Mood disorder cluster symptoms may be depressive or identified on the bipolar spectrum. Depressive symptoms include sadness and low mood, withdrawn behavior, insomnia or excessive sleeping, appetite increase or decrease, and suicidal thoughts or behavior. Low-dose antidepressant medications and psychotherapy are appropriate treatments. Bipolar mood disorder symptoms include irritability, euphoria, or mixed states with both laughing and crying spells. Associated externalizing behaviors include aggression, property destruction, and elopement. In individuals with ASD, bipolar disorder is more often atypical, chronic, mixed, or rapid cycling [69
]. Constant loud vocalizations, pressured speech, insomnia, and aggression together with constant pacing may occur [88
]. While atypical antipsychotics are potent mood stabilizers with rapid onset of effects, antiseizure mood stabilizing agents may also be effective and used as a first-line treatment in mild or moderate cases. These include valproic acid (VPA), gabapentin in combination with VPA [89
], and carbamazepine. Atypical antipsychotics include risperidone, which is the most studied in this population [65
], aripiprazole [90
], olanzapine [91
], quetiapine [92
], and ziprasidone [94
]. All of these medications carry a black box label (FDA warning) for weight gain, metabolic syndrome, and type II diabetes. Risperidone may further cause prolactin elevation, more pronounced in females, resulting in enlarged breasts (gynaecomastia), lactation, menstrual irregularities, and possible changes in bone and sexual development [96
]. Low doses of an antipsychotic drug in combination with antiseizure medications or lithium may also be beneficial for resistant cases, with close monitoring of metabolic indicators of weight, blood pressure, serum lipids, and HbA1c. In addition, risperidone may be effective in low doses for self-injury [65
]. Atypical antipsychotics are also prescribed as first-line treatments for irritability and aggression, although clinicians should carefully examine for missed or undertreated hyperactive-inattentive impulsive-distractible symptoms which are likely to respond more significantly to ADHD medications, as discussed above.
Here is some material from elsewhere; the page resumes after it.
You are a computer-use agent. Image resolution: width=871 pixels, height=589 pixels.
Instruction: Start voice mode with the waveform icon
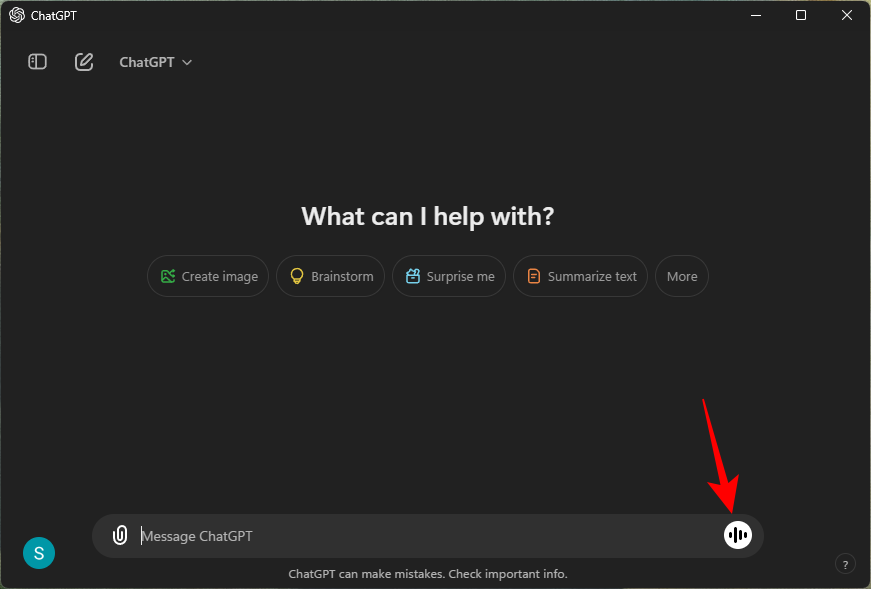click(x=737, y=536)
Several other medications have been studied so far targeting the core social relating impairments in ASD [97
]. These include memantine [98
], amantadine [100
], D-cycloserine [101
], lamotrigine [103
], secretin [104
], and naltrexone [106
]. All of these agents produced negative or mixed results. In addition, an oxytocin spray is now available, but studies are needed to clarify its effects, if any, in individuals with ASD.
In conclusion, we describe our current approach for evaluation and treatment of individuals with developmental delays and associated behavior problems in ASD. Early assessment and work-up, although laborious and requiring multidisciplinary consultation, produce the best chances for improved outcomes in children, adolescents, and adults with ASD.